----- Selected passage
To celebrate being able to bend over and pick something up without collapsing. To do your very best job of not notifying your face only to have a sweet and discerning soul summon your facial waterworks to overflowing with three words, "is everything okay?" I know what it is to pray that God would just take you now or let you chop off your legs at the hip and carry them around with you if he won't give you new ones.
Why do I write to tell you all of this? Because there is power in story.
There is power in our ability and need to relate in weak points and in strong points. Do I believe that God is ever faithful? Without a doubt in my mind. You see, I believe him word for word when he says that he will make all things new. He is making me new and he is making you new. In ways far more intimate and subtle than anyone could ever know because no one ever has to know or even understand. How could they?
He is the only one who can untie all of the knots without breaking a single string.
He is a God of nuance and of stark contrast, a God of justice, truth, healing, faith, and the most satisfying overwhelming love that this world could ever know.
He wants you to know that he loves you. He wants me to know that he loves me. I choose to believe that this is why he lets me experience the pain I experience, because it tunes my ear and beckons me to lean in to his chest and hear his heartbeat for me, for all of his children and all of his creation. That while we were broken, dirty, dark and lonely, he came into this harsh and cold world by way of the dark, lonely and finite flesh of a woman. To be born of the fleeting, carry the image and very nature and power of the infinite, to marry the severed binds between heaven and earth and forgive the sins of the world. Jesus died so we could all be healed.
Every time I experience pain to any degree, his Spirit hovers over my soul and washes me with the timeless truth that he loves me to heaven and hell and back.
This is why I share, because no pain, no gain.
----------
Directive
In the passage on faith and pain, what reason does the writer give for writing?
----- Data shown
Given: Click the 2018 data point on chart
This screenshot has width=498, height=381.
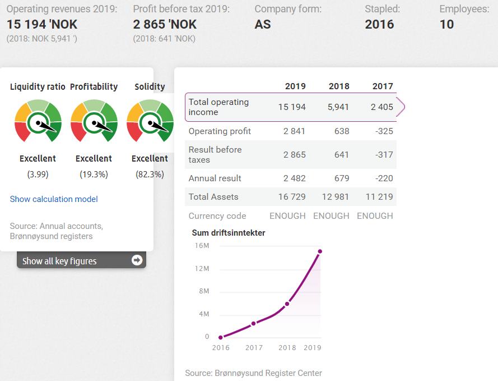Looking at the screenshot, I should pyautogui.click(x=287, y=304).
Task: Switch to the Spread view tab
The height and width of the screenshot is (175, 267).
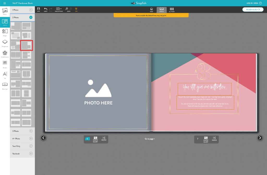Action: coord(161,10)
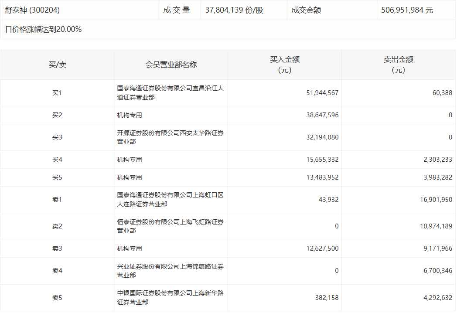Open 开源证券西安太华路证券营业部 entry
Viewport: 457px width, 313px height.
click(170, 137)
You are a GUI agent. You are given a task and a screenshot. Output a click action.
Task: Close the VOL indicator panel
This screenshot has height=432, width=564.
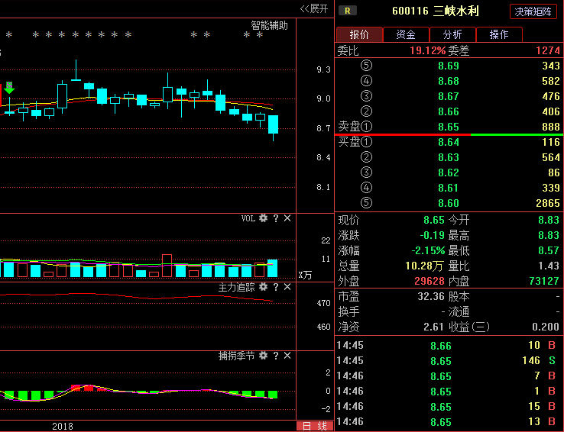click(287, 218)
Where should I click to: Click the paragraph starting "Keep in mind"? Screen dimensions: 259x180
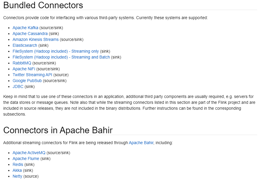(129, 105)
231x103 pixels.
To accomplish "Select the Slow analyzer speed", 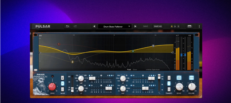I will point(135,70).
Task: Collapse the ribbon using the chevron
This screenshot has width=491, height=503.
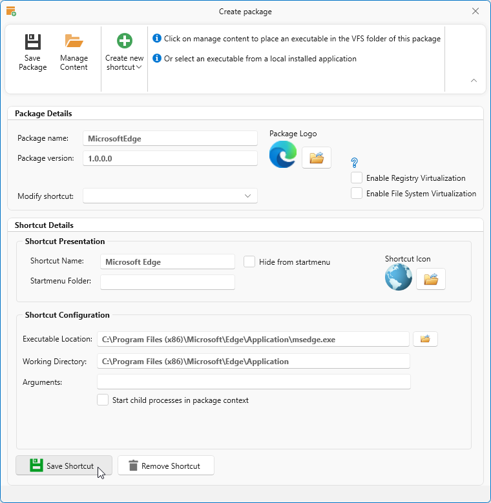Action: coord(474,81)
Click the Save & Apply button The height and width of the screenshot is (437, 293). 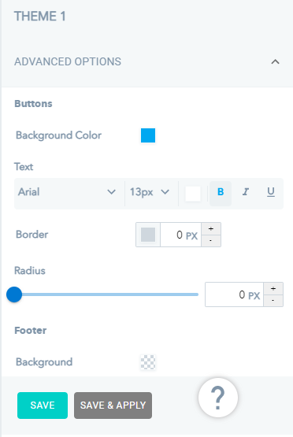[x=113, y=406]
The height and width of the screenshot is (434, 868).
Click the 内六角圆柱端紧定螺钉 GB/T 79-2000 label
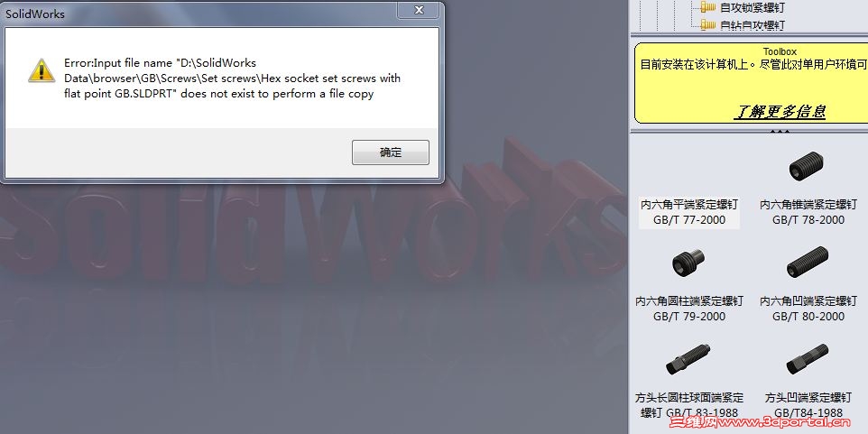[x=689, y=309]
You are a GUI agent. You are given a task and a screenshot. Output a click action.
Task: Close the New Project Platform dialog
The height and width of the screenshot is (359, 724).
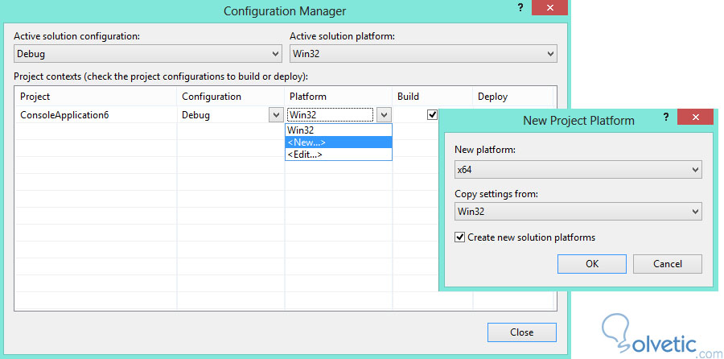tap(694, 118)
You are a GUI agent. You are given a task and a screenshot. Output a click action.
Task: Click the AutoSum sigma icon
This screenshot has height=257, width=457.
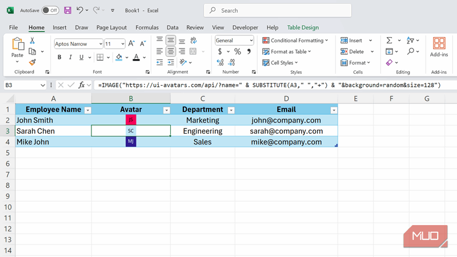pyautogui.click(x=389, y=41)
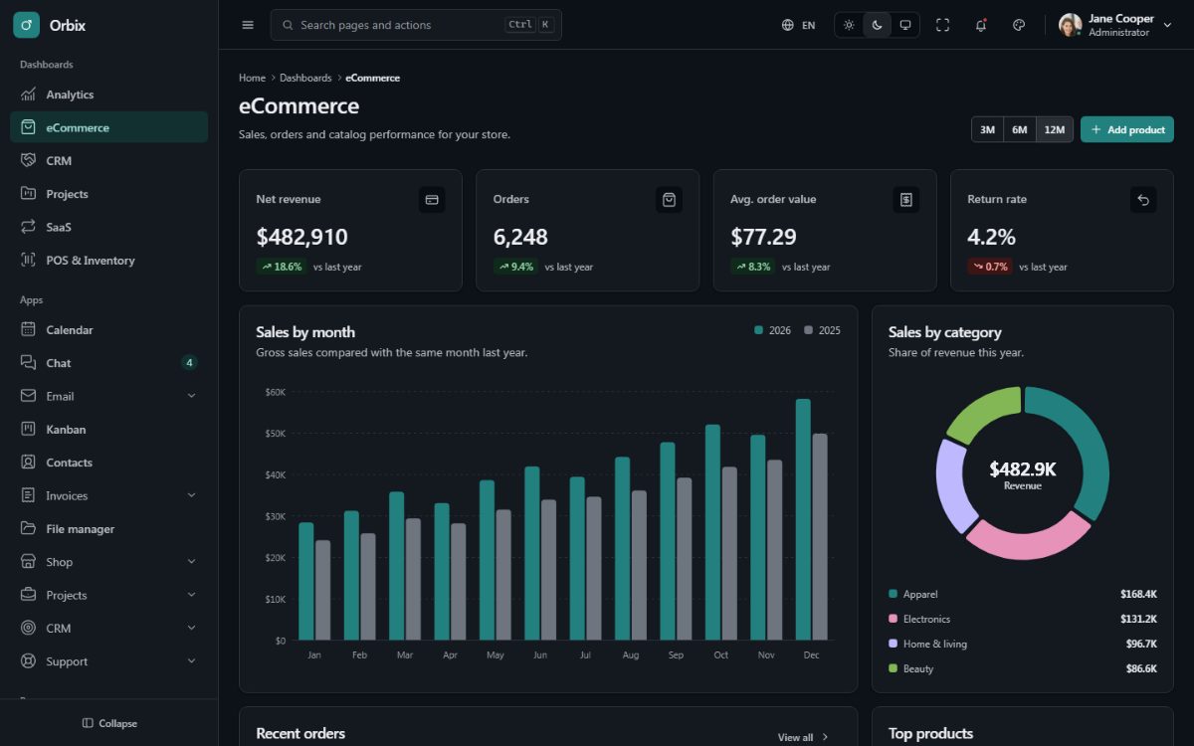Click the hamburger menu icon in header
The height and width of the screenshot is (746, 1194).
248,25
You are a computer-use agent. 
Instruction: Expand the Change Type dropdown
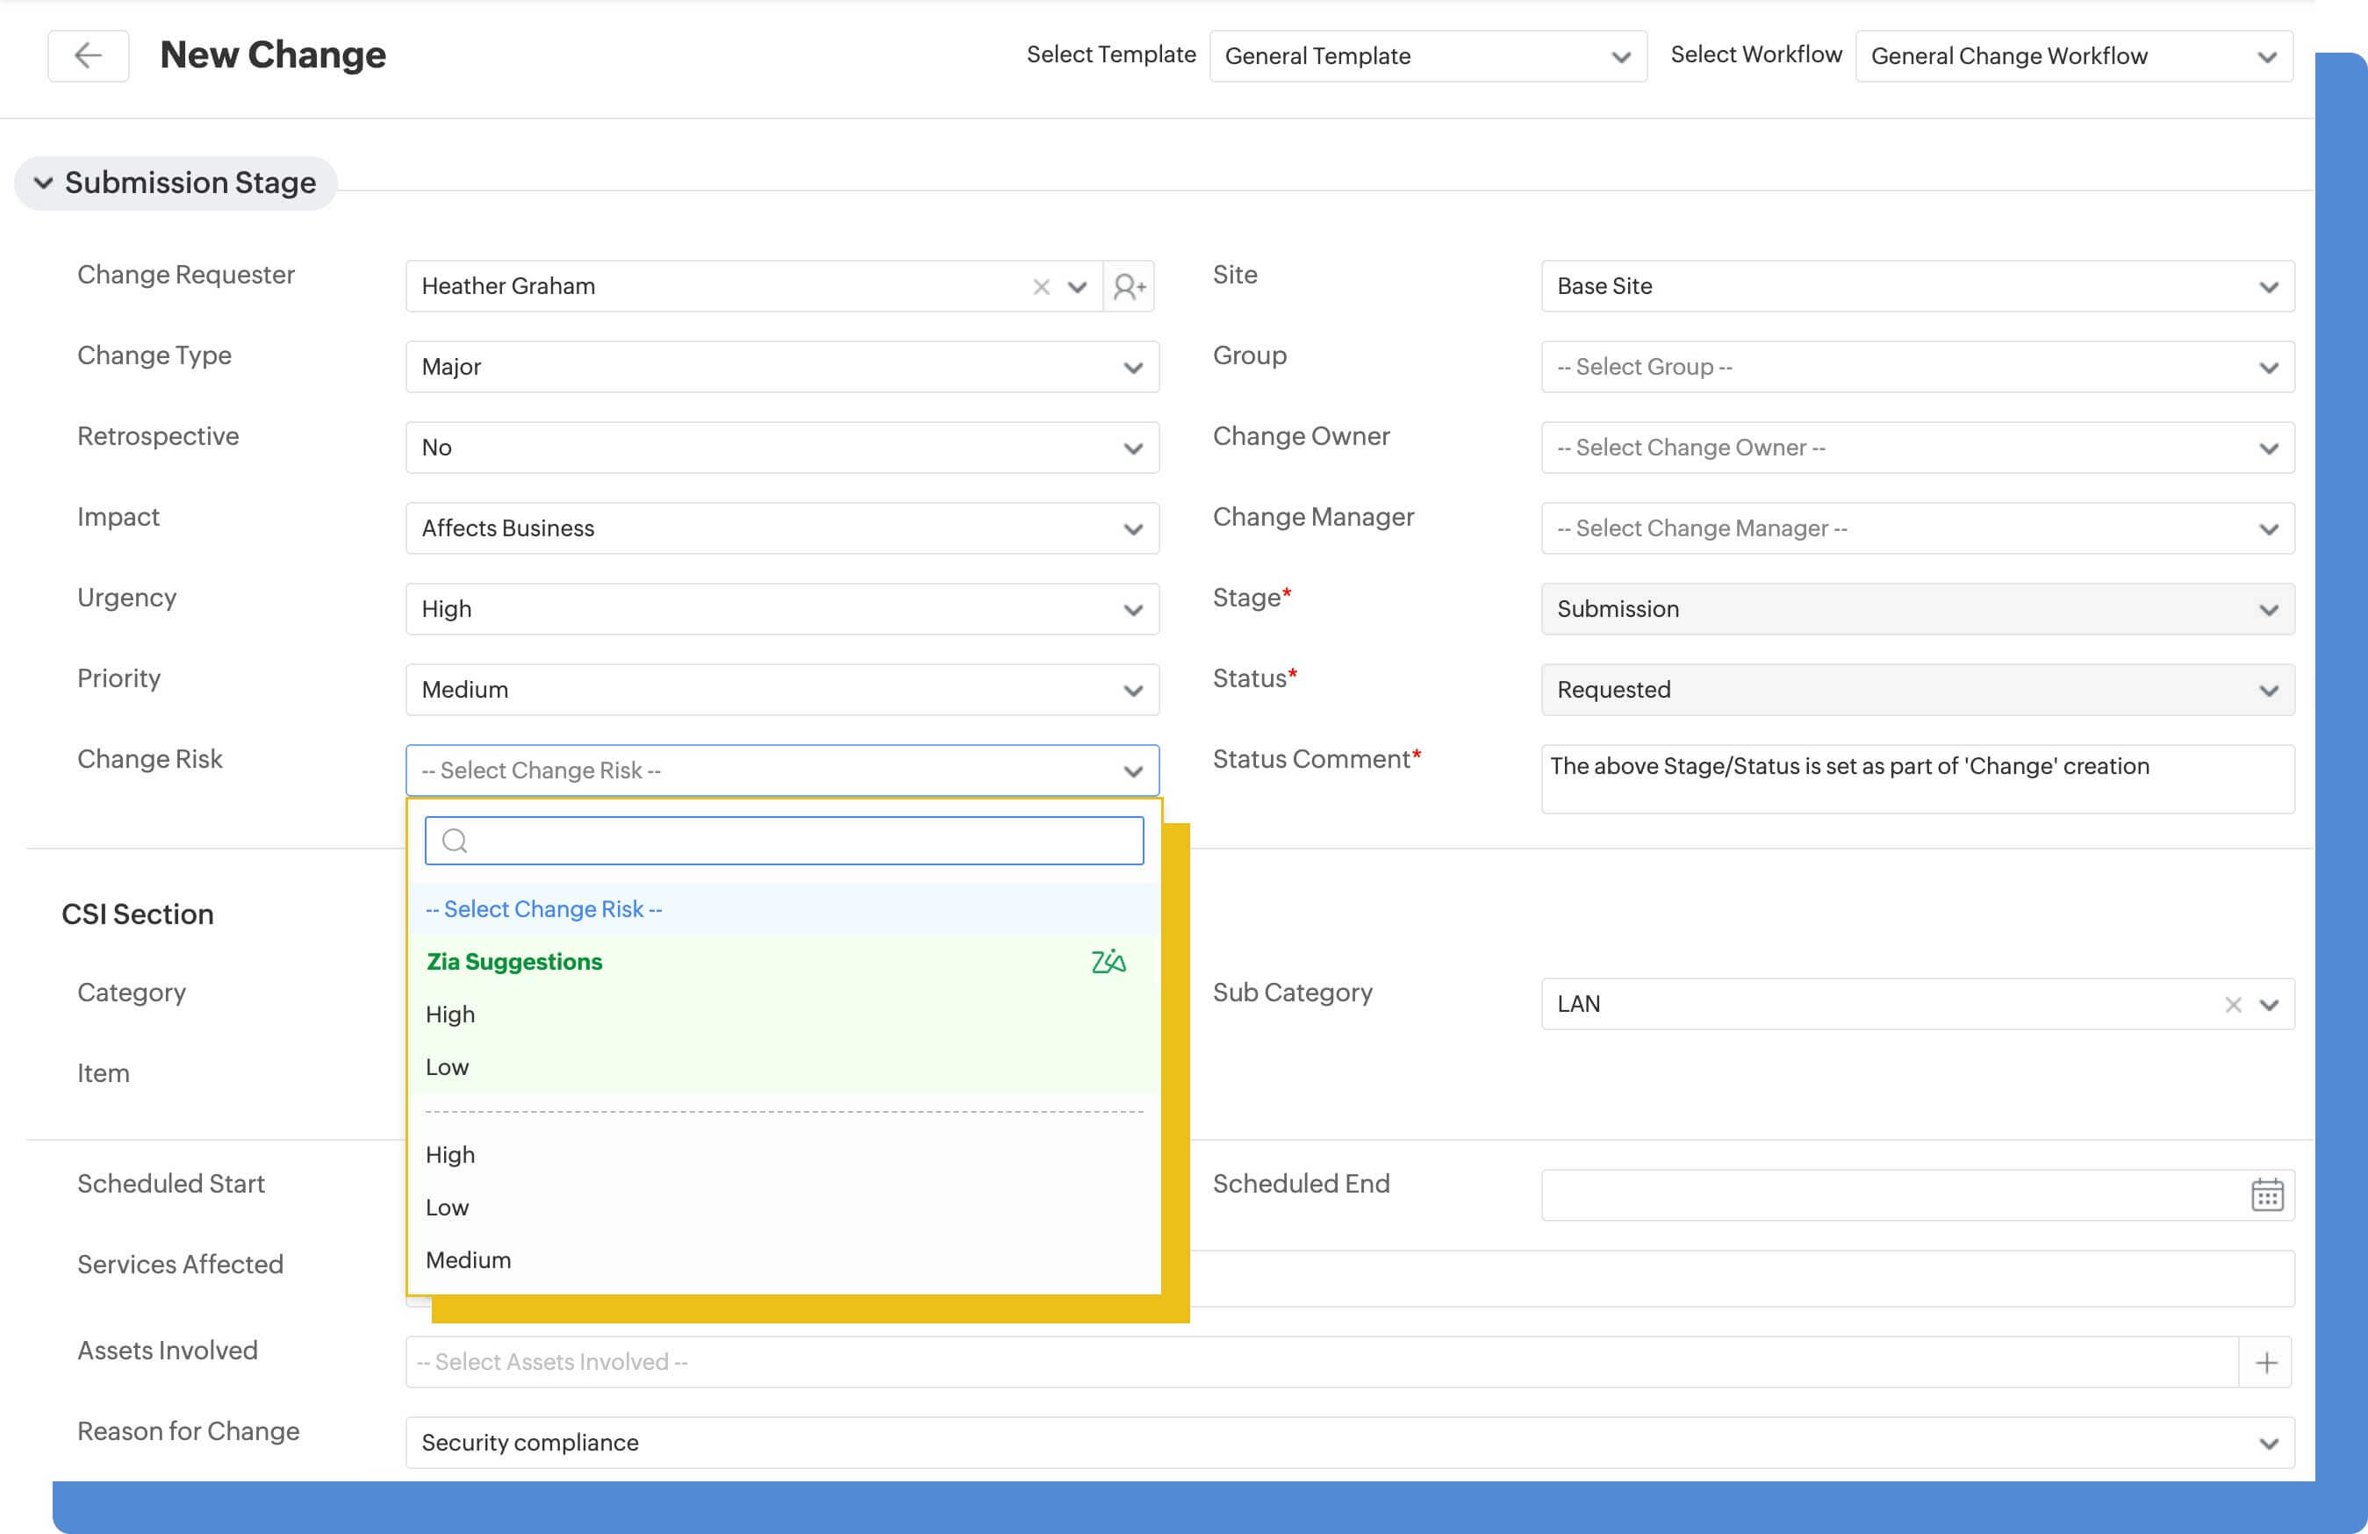click(x=782, y=367)
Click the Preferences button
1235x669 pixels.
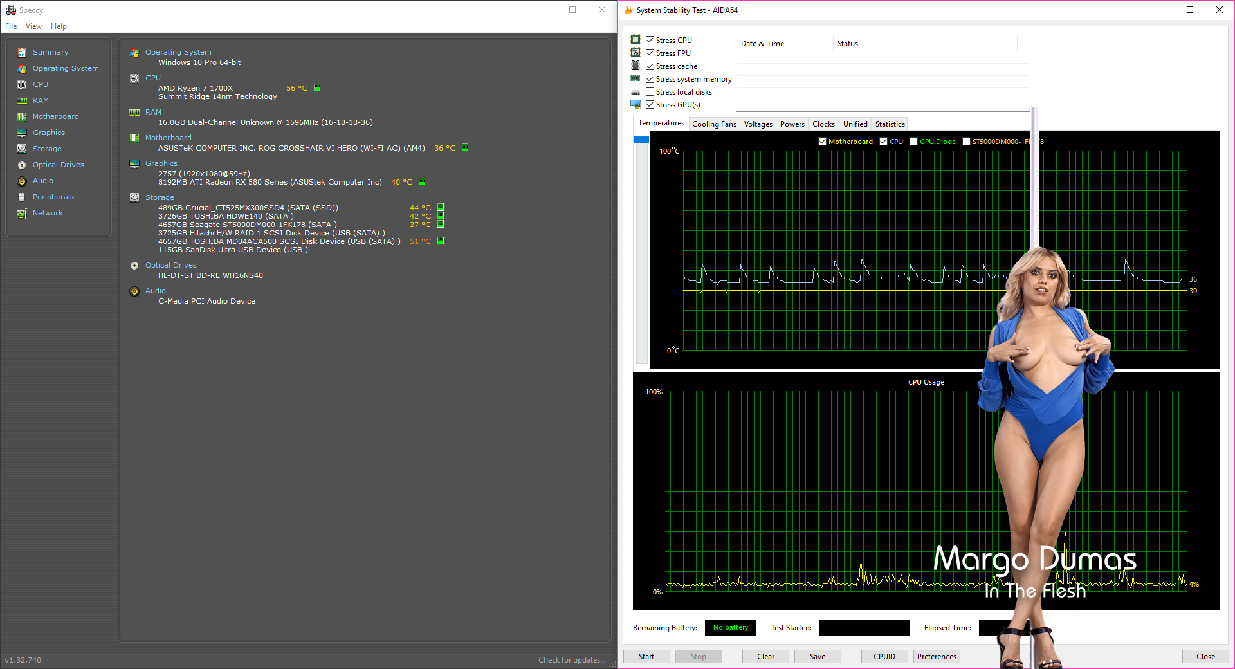[x=937, y=657]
----------
Solution for this task
Because there is power in story.